TWICE, Kang Daniel, Sunmi, Baekhyun, Tomorrow X Together e mais entraram na nossa lista

Caio Coletti
17.12.2021
15h00
Atualizada em
24.12.2021
11h11
Atualizada em 24.12.2021 às 11h11

Difícil negar que 2021 foi o ano no qual o Ocidente abriu as portas do mainstream para o entretenimento sul-coreano, embora não sem suscitar discursos racistas e xenofóbicos previsíveis (e lamentáveis). Mas esse é um processo nosso, e não deles - não é como se os artistas asiáticos tivessem se esforçado para nos conquistar, e nem deveriam!

Em muitos sentidos, a indústria musical coreana, por exemplo, seguiu fazendo o que sempre fez: música pop vertiginosamente diversa, desavergonhadamente grudenta e kitsch, mais conectada ao espírito do que é fazer pop do que boa parte do que é produzido deste lado do mundo - enfim, aquilo que se convencionou chamar de k-pop.

Abaixo, reunimos nossos k-pops favoritos de 2021. Um guia de qualidade para quem quiser mergulhar nisso, e uma listinha de imperdíveis para quem já se liga nesse universo:

15. TWICE - Taste of Love

É muito mais difícil fazer um bom álbum apaixonado do que um bom álbum de coração partido. As meninas do TWICE, no entanto, são mestres em transmitir sensações através de alquimia pop (tanto que essa não é a única aparição delas nessa lista…) - e Taste of Love prova que, com o amor, não é diferente. 

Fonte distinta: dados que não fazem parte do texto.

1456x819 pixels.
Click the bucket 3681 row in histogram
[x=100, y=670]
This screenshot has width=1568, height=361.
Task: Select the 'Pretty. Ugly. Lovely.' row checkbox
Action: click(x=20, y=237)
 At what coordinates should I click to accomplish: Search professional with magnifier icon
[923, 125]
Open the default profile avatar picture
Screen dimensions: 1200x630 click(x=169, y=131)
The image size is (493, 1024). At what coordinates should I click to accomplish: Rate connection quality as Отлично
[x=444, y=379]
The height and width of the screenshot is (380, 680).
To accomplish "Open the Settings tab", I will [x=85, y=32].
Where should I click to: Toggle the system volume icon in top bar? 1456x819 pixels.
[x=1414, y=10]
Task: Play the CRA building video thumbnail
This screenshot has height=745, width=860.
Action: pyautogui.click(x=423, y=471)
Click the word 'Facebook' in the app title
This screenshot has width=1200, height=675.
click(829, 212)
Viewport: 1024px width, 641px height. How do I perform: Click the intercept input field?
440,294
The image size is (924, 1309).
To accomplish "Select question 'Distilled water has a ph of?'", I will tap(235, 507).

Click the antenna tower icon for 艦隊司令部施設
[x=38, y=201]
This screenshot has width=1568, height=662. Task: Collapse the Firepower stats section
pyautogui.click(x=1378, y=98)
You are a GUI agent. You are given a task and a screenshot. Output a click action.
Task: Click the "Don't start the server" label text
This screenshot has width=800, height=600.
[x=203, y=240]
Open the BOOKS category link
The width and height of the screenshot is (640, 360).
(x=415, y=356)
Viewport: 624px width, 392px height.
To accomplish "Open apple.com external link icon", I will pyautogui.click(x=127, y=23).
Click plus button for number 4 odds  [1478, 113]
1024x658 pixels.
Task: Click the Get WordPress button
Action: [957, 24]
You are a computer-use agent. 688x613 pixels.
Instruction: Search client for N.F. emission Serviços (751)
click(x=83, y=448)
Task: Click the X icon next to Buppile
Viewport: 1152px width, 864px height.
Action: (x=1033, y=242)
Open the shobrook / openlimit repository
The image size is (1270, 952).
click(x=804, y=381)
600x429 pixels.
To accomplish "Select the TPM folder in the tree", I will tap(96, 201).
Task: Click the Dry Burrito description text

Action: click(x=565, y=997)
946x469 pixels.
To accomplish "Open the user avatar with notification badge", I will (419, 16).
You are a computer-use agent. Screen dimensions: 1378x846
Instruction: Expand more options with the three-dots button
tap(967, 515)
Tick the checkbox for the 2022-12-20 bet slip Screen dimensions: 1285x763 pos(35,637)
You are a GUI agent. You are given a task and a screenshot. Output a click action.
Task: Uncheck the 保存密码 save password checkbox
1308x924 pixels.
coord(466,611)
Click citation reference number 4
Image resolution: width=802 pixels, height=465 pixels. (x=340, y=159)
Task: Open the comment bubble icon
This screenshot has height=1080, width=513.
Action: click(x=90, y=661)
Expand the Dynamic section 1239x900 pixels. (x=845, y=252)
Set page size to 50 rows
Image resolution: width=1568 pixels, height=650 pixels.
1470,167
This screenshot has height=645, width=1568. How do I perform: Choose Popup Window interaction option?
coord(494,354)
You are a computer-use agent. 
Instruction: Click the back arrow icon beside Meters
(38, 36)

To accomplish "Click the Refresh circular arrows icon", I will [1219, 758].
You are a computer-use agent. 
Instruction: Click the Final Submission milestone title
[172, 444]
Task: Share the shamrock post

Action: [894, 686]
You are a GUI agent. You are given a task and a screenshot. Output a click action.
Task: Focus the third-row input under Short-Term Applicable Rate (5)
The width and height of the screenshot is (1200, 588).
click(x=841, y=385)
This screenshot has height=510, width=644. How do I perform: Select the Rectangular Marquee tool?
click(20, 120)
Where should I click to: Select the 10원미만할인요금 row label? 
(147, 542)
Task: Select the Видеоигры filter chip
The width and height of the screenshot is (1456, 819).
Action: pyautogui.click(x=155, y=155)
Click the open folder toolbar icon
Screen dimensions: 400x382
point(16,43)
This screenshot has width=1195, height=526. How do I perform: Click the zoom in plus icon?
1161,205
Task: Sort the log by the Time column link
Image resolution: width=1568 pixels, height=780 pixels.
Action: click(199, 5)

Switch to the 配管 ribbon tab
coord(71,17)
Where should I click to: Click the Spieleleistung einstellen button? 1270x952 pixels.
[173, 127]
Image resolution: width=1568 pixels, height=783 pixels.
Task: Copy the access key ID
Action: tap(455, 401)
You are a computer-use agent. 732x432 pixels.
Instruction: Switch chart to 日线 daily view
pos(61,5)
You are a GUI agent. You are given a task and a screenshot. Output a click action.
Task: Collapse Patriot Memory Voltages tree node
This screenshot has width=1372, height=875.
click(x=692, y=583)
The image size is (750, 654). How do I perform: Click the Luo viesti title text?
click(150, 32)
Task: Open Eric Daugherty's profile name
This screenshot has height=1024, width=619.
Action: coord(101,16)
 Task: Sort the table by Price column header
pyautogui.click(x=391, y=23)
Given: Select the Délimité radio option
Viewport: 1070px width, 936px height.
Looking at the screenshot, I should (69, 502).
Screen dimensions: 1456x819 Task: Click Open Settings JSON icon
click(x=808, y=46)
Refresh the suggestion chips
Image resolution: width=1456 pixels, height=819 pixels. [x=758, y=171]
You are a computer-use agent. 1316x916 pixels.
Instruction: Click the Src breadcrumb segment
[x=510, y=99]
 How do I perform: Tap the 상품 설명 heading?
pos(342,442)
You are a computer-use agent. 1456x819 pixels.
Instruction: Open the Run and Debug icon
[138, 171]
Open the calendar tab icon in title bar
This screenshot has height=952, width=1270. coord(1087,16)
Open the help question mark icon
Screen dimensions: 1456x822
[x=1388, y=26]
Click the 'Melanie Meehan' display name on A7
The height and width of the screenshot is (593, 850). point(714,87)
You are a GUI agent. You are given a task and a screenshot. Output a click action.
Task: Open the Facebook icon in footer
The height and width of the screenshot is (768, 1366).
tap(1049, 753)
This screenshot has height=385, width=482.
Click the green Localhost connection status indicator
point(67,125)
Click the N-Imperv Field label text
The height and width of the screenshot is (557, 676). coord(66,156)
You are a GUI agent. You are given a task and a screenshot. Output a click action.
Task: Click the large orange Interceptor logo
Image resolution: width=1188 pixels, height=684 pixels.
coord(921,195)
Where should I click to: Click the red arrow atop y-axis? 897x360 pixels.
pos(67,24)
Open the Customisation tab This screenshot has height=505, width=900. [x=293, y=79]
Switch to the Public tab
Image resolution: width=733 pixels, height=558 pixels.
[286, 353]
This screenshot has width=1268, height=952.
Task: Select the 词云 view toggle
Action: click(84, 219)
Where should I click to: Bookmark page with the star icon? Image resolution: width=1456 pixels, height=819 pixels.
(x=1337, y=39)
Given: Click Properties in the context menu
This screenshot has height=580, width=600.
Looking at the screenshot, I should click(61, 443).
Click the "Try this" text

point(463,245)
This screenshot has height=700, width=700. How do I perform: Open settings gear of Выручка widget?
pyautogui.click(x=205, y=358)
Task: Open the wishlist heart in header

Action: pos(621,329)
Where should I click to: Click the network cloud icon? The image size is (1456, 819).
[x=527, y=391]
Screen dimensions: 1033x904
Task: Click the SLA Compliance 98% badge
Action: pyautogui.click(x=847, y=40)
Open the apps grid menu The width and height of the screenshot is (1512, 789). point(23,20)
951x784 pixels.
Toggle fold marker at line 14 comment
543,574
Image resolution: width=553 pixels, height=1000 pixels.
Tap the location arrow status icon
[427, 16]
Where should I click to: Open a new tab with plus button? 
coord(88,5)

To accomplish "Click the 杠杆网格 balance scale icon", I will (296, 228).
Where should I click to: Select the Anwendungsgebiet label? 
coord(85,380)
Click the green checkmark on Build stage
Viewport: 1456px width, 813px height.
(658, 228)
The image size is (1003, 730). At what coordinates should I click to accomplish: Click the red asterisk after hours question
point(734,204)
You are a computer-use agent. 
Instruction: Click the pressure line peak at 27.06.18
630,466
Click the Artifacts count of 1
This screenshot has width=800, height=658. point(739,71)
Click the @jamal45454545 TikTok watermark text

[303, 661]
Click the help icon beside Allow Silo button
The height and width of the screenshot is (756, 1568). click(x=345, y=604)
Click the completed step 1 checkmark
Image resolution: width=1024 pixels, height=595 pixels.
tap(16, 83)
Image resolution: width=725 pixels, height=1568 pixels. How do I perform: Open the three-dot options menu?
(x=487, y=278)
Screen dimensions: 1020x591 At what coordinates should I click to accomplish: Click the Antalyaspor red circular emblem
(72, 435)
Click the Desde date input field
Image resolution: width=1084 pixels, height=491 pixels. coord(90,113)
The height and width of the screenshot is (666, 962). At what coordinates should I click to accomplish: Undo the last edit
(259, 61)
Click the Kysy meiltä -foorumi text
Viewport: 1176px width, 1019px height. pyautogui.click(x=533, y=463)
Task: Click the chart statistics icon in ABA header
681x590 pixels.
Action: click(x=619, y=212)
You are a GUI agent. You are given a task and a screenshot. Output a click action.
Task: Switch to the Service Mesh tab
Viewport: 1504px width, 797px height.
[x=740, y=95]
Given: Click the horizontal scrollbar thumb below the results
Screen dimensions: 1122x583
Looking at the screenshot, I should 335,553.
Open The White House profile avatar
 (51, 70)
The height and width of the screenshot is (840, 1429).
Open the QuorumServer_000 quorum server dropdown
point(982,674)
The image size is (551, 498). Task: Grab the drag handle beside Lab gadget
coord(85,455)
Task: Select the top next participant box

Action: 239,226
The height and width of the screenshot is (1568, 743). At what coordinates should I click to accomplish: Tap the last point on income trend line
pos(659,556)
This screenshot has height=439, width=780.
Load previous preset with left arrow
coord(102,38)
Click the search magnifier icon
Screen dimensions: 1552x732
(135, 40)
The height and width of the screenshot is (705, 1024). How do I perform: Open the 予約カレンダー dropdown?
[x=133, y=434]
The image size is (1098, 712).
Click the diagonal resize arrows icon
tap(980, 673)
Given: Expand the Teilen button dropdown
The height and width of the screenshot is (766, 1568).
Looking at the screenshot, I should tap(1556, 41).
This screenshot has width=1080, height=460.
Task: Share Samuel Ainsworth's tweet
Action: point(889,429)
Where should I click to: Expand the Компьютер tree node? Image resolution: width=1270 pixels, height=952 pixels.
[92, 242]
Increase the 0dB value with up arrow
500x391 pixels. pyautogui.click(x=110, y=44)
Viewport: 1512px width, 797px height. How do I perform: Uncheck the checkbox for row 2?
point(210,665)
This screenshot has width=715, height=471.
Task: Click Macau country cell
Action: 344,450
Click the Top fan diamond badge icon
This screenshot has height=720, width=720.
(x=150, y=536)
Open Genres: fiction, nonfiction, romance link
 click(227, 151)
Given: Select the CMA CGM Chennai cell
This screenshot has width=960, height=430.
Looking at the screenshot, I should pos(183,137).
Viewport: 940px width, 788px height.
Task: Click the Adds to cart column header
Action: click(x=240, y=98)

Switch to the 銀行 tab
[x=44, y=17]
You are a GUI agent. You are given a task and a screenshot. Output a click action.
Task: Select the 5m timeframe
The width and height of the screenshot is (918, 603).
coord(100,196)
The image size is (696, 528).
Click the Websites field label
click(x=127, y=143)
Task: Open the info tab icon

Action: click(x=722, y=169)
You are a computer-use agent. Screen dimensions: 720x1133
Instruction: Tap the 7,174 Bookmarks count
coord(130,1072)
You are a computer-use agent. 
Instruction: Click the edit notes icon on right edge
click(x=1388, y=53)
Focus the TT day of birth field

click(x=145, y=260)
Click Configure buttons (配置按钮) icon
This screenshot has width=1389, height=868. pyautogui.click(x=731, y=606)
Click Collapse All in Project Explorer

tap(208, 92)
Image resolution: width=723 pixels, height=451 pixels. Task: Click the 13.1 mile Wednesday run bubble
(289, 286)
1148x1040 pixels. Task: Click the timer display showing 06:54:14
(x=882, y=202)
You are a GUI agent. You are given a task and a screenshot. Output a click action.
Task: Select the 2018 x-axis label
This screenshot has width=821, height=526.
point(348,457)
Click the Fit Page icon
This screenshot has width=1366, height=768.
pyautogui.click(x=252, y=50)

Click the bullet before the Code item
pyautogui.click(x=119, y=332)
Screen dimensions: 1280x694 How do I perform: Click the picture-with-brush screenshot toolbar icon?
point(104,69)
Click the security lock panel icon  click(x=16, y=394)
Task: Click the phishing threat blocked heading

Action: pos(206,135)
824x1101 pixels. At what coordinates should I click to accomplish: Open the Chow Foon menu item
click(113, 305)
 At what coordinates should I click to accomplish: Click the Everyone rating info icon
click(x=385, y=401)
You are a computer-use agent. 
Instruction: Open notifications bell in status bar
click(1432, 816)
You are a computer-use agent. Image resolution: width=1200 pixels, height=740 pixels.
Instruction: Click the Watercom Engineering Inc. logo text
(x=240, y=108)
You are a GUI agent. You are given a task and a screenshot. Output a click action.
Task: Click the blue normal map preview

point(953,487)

Do single “Alcohol-Free”, todo fundado em referências de bossa nova e samba, passando pelo quase-soul/gospel de “First Time” (escrita por Jihyo), pela house music anos 90 de “Scandal” (Dahyun) e pela disco deliciosa de “Baby Blue Love” (Nayeon), elas exploram a leveza, o calor e a sensualidade do sentimento mais fugidio e embriagante da vida com expertise pop irrepreensível.

Ouça o disco completo.

14. Jeon Soyeon - Windy

A líder e compositora do (G)I-dle fez sua estreia solo com um pacote compacto de 15 minutos de rap pop de excelente qualidade. Em cinco faixas, o Windy passeia de forma confiante por vários sabores de hip hop, se aproximando por vezes do rock (no single “BEAM BEAM”) e por vezes do R&B eletrônico (em “Quit”), até finalmente desaguar na divertidíssima “Is this bad b****** number?”, parceria de Soyeon com as rappers Lee Young Ji e BIBI (que também quase entrou nessa lista com o seu Life is a Bi…).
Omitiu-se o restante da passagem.